Tuk Tuks or Autorickshaws


Before the words "developing country" became a politically correct term to describe India, at this time still an "underdeveloped country" India had with it these things called rickshaws. Rickshaws are basically a man-driven cart designed to carry people around a city. Thankfully, the "rickshaw" has been outdated and along with other sweeping changes, India made the big change to the cyclerickshaw! Ooooo, ahhhhh. Like the name implies, this is a tricycle powered by a man with seats on the back to take you where ever in the city. This wasn't the end for the up and coming India, though, the autorickshaw was just around the corner. Now, in modern day India, we have the splendor and pollution of the autorickshaw! Ooooo, ahhhhh. This thing is wonderful despite the trail of black smoke that follows. For a price, always higher than everyone else, tourists can now be greeted leaving a hotel by a very proud autorickshaw driver. These men are very, very proud (sometimes it is really over-the-top) of their three wheeled contraption and will take you to your heart's content, for a price, again. After haggling with 4-5 sometimes 10-12 autorickshaws you are allowed the comfort of being cramped up next to your friends and luggage. Then, the sound, *tuk...tuk...tuk, tuk, tuk, tuk* until the engine is roaring full power and you're off. The "tuks" disappear and you're left with an engine that maxes around 20 mph, and gawking Indians ecastic to see the tourists in the "tuk tuk"....

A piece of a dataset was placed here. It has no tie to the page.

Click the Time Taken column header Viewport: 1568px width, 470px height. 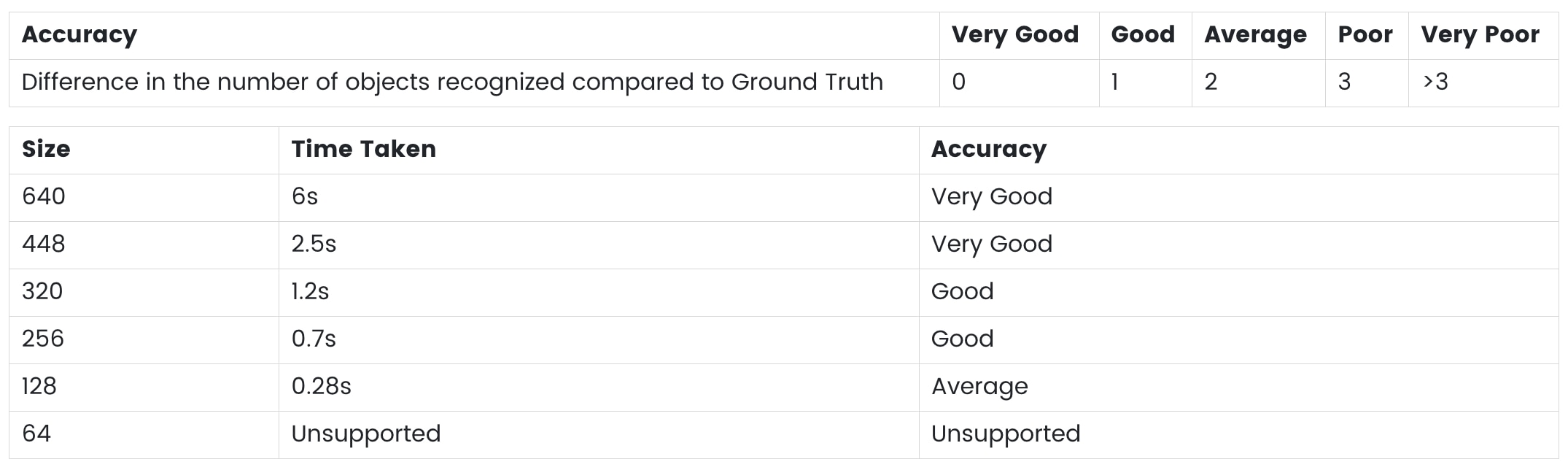363,150
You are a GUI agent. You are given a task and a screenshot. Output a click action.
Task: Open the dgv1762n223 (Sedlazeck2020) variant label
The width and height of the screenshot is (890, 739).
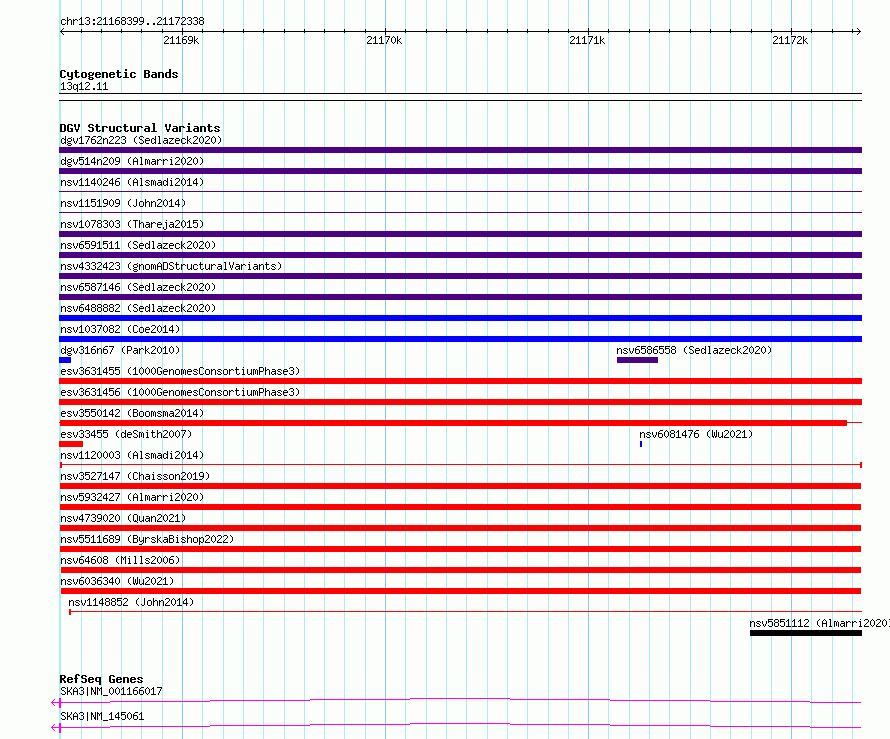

Tuk Tuks- the wave of modernization























Kanjar Children.

1 comment:

  1. Beautiful little children.
    It's amazing to me how bright-eyed they all remain given the circumstances their living in. Like with the over-zealous "tuk tuk" driver for example, his whole being is invested in that small contraption and his entrepreneurship...it's endearing to me. Although I am grateful for the opportunities we have here in America, sometimes I can't help but wish I had something small and specific to focus on instead of broad, wide-open possibilities...which is sometimes overwhelming.
    A lot of people view "underdeveloped countries" for what they lack, which is mostly economic stability, and therefore see them as a hindrance in this world. But it's these countries that possess things on a human existence level that luxury-focused countries do not. We get to make an independent decision of what role we’re going to play in society, which is incredible, but at the same time leaves me with an empty feeling-- I just can’t quite see where I will fit in and how I will contribute. Then I’m in a sort of existential crisis- “what’s the point then?” I don’t need to dance to survive or to help the community survive...but it’s America and I CAN...besides, we’re in a place where art can be pursued and created, and shouldn’t that be taken advantage of? Yes. And so the circular inner-dialogue continues...But in places like India, where they unfortunately don’t have that option, they do each have a clear and significant role in their communities based on day-to-day, fundamental survival. They all have to contribute to keep the community alive. I think that’s kind of beautiful. Sometimes I envy them...it seems like they're closer to life than I am.
    I’m thankful that both ends of the spectrum exist, and I'm thankful for my life here in America, I just hope someday the globalization effort is able to find a balance and help countries like India create more sound infrastructures without homogenizing the culture and losing those intricacies that make different cultures unique.

    I admire you and Ben for actually traveling there and immersing yourselves in the culture...I don't know if I would have the balls to do that.

    sorry for the mini-essay...
    I’ll be thinking of you two as I sip my chai latte at starbucks!